Sejatinya, kenaikan insentif guru mengaji ditargetkan sudah terealisasi pada tahun ini. Hal tersebut dinilai sebagai komitmen pemerintah daerah dalam meningkatkan kesejahteraan guru mengaji. Sebab, guru mengaji dinilai layak untuk dibantu. Terlebih, mereka dianggap memiliki peran vital dalam mencetak generasi bangsa yang saleh maupun salihah.

Dengan adanya wacana kenaikan insentif itu, diharapkan penyelenggaraan pendidikan di bidang keagamaan lebih baik. Sebab, ilmu keagamaan dianggap penting untuk membentuk akidah anak, sehingga siap menghadapi tantangan zaman.

Namun, ternyata kabar tersebut seketika berubah pada awal tahun ini.
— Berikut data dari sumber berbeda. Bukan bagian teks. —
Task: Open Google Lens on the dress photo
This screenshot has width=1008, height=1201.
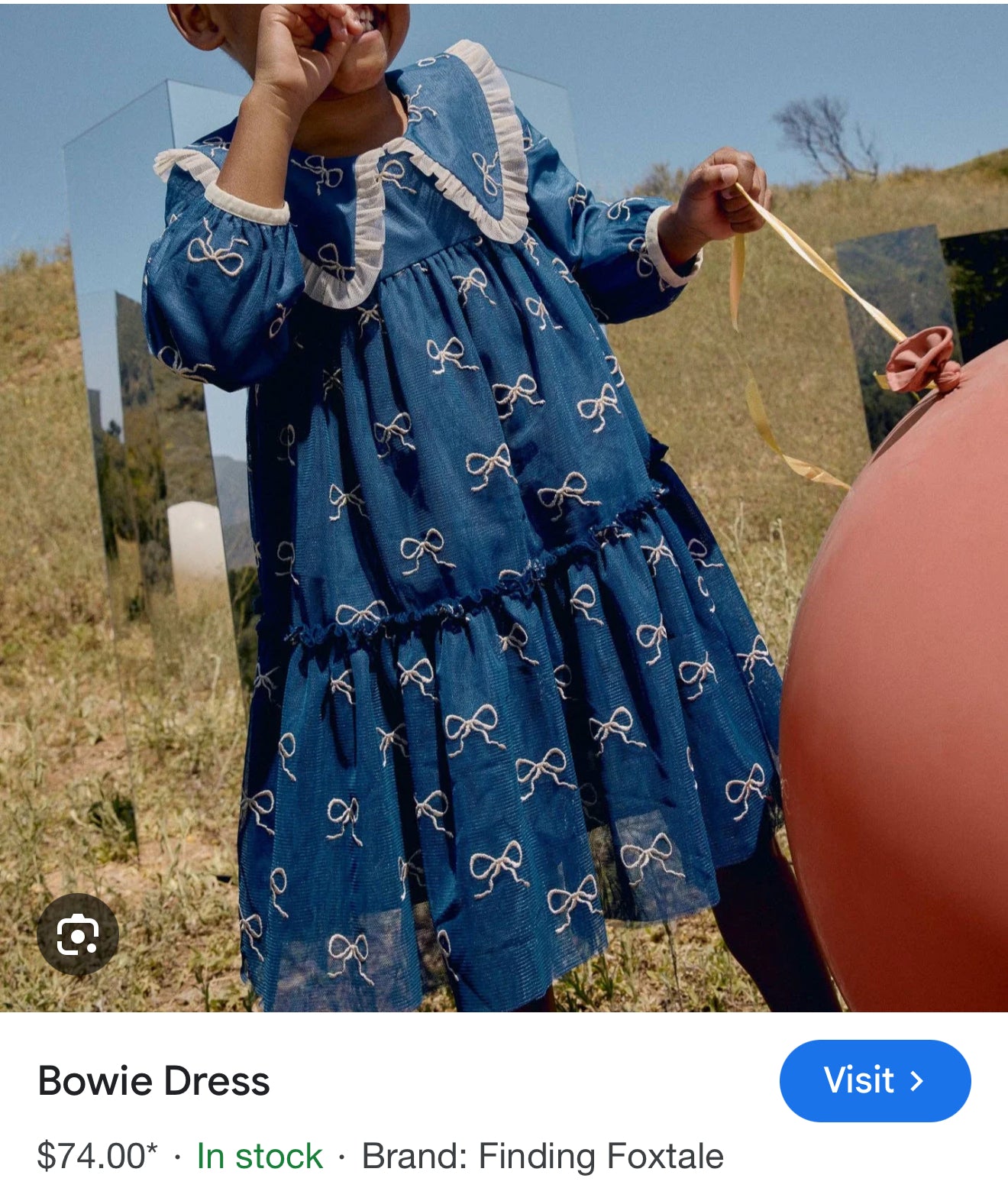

Setelah diketahui dalam draf Anggaran Pendapatan Belanja Daerah (APBD) 2022, ternyata anggaran untuk insentif guru mengaji malah dipotong di bawah insentif yang didapatkan pada tahun sebelumnya.

Konfirmasi penurunan anggaran untuk insentif guru mengaji ini dibenarkan oleh Bupati Bondowoso KH Salwa Arifin. Menurut dia, pada tahun sebelumnya, Pemerintah Kabupaten Bondowoso menginginkan bakal menaikkan insentif para guru mengaji. Tapi, karena adanya refocusing anggaran akibat pandemi Covid-19, anggaran tersebut harus dikurangi. “Tapi, sekarang justru terbalik,” ujarnya.
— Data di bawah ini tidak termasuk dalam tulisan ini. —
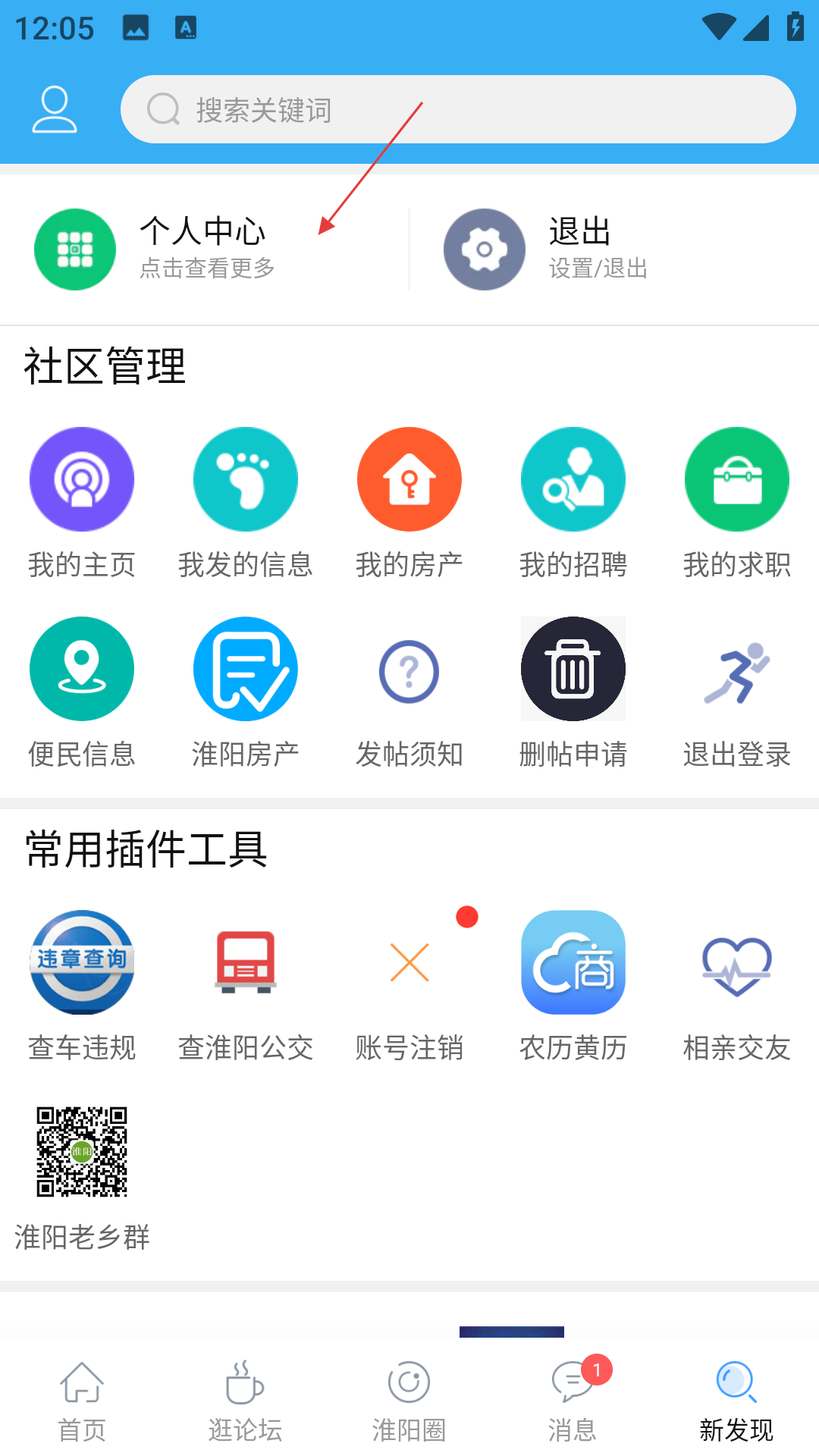
Task: Tap the 搜索关键词 search box
Action: pyautogui.click(x=458, y=109)
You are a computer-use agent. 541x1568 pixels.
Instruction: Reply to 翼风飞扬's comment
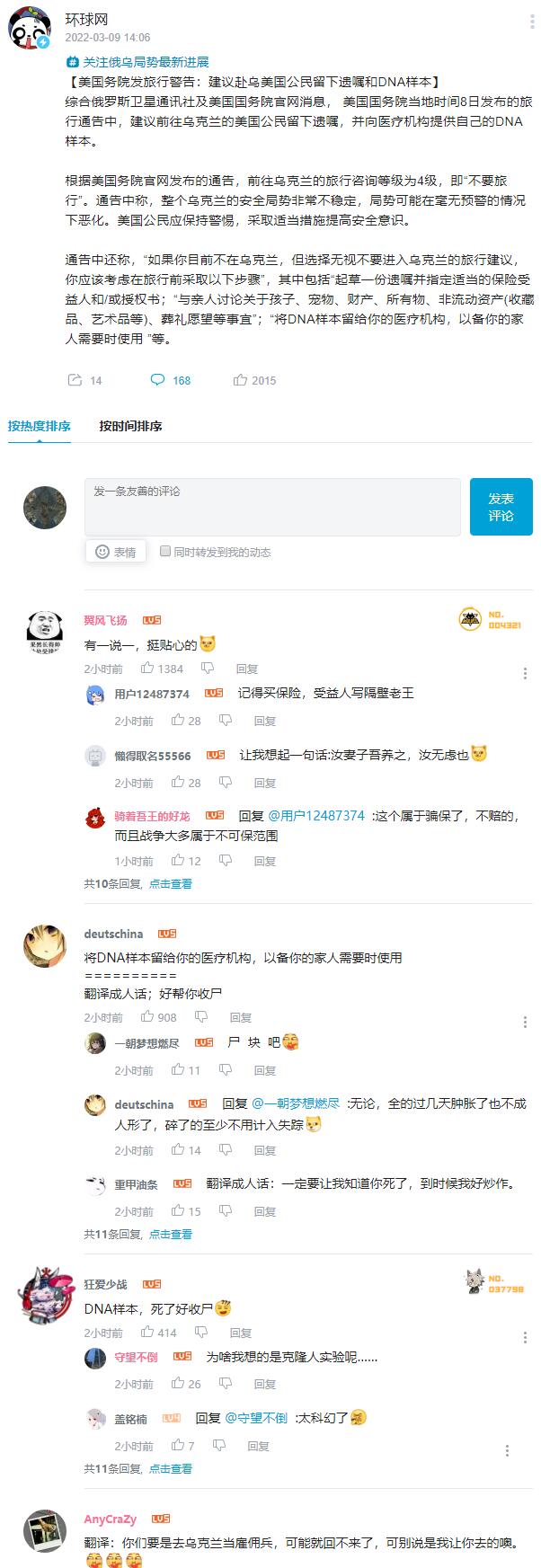tap(246, 669)
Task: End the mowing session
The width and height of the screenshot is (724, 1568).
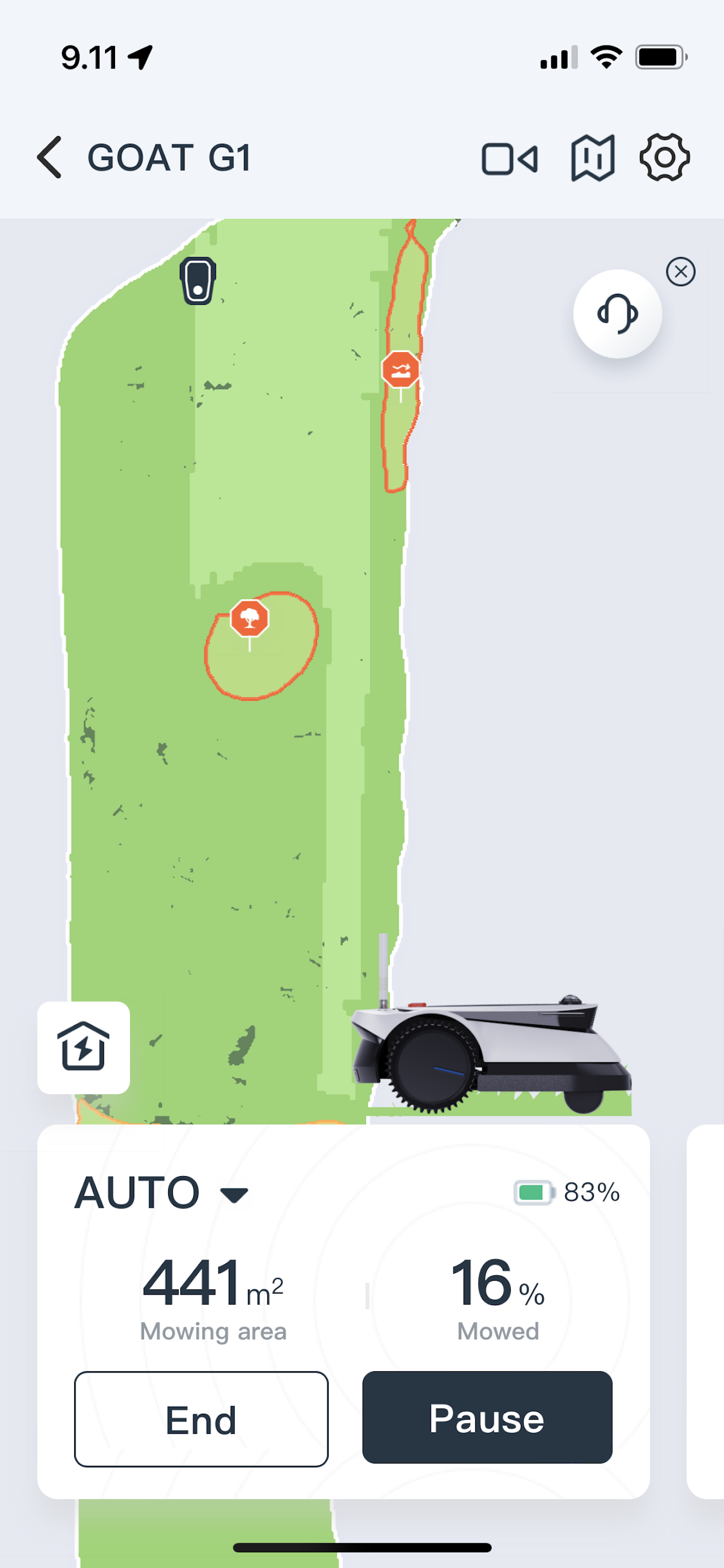Action: (x=201, y=1419)
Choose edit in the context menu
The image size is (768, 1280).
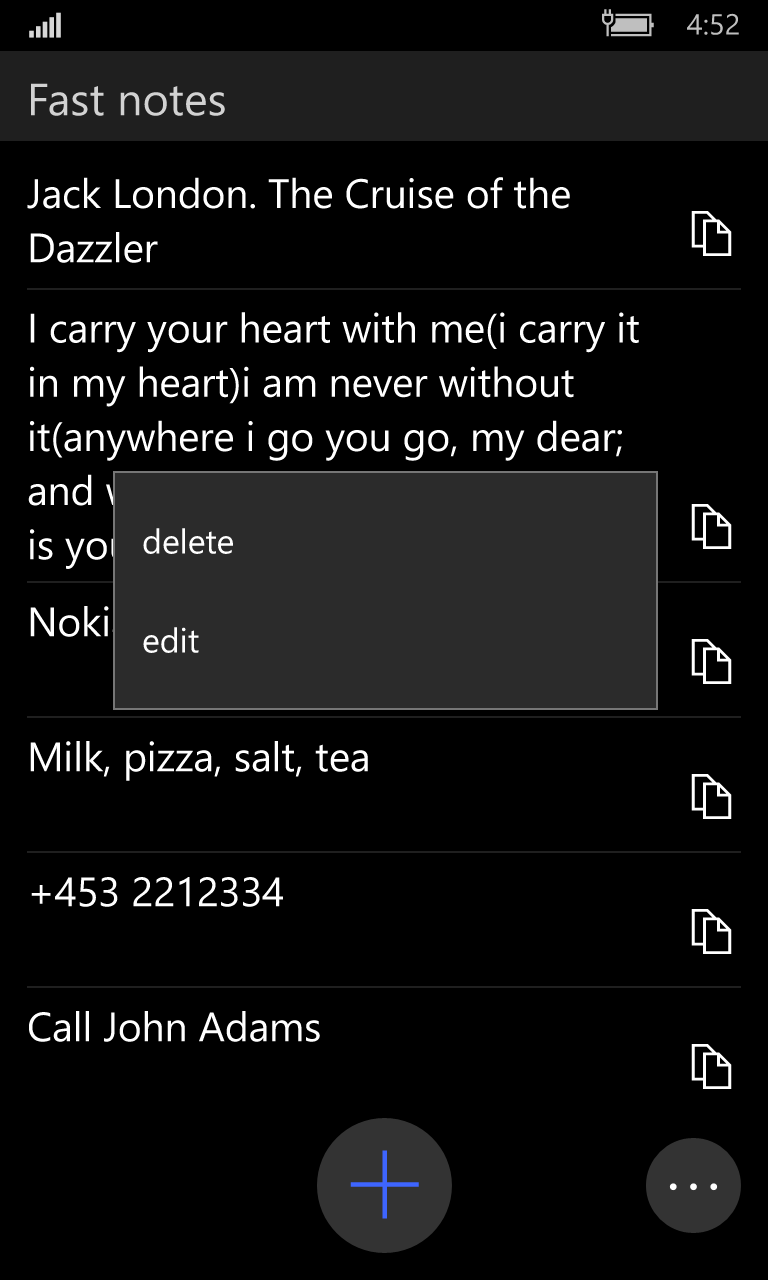(x=171, y=642)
Selain menurunkan anggaran insentif guru mengaji, para penerima juga diperkirakan akan menurun. Sebab, pihaknya akan melakukan verifikasi ulang data seluruh guru mengaji di Bondowoso. “Karena banyak yang tidak valid, kemungkinan menurun jumlah penerimanya,” tegasnya.

Pada tahun sebelumnya, jumlah penerima insentif sebanyak 5.865 orang. Dengan verifikasi dan pengurangan penerima itu, Salwa berharap insentif guru mengaji dapat kembali dinaikkan, sesuai dengan keinginan pihaknya saat memberikan ATM untuk guru mengaji, beberapa waktu lalu. “Semoga bisa dinaikkan,” pungkasnya.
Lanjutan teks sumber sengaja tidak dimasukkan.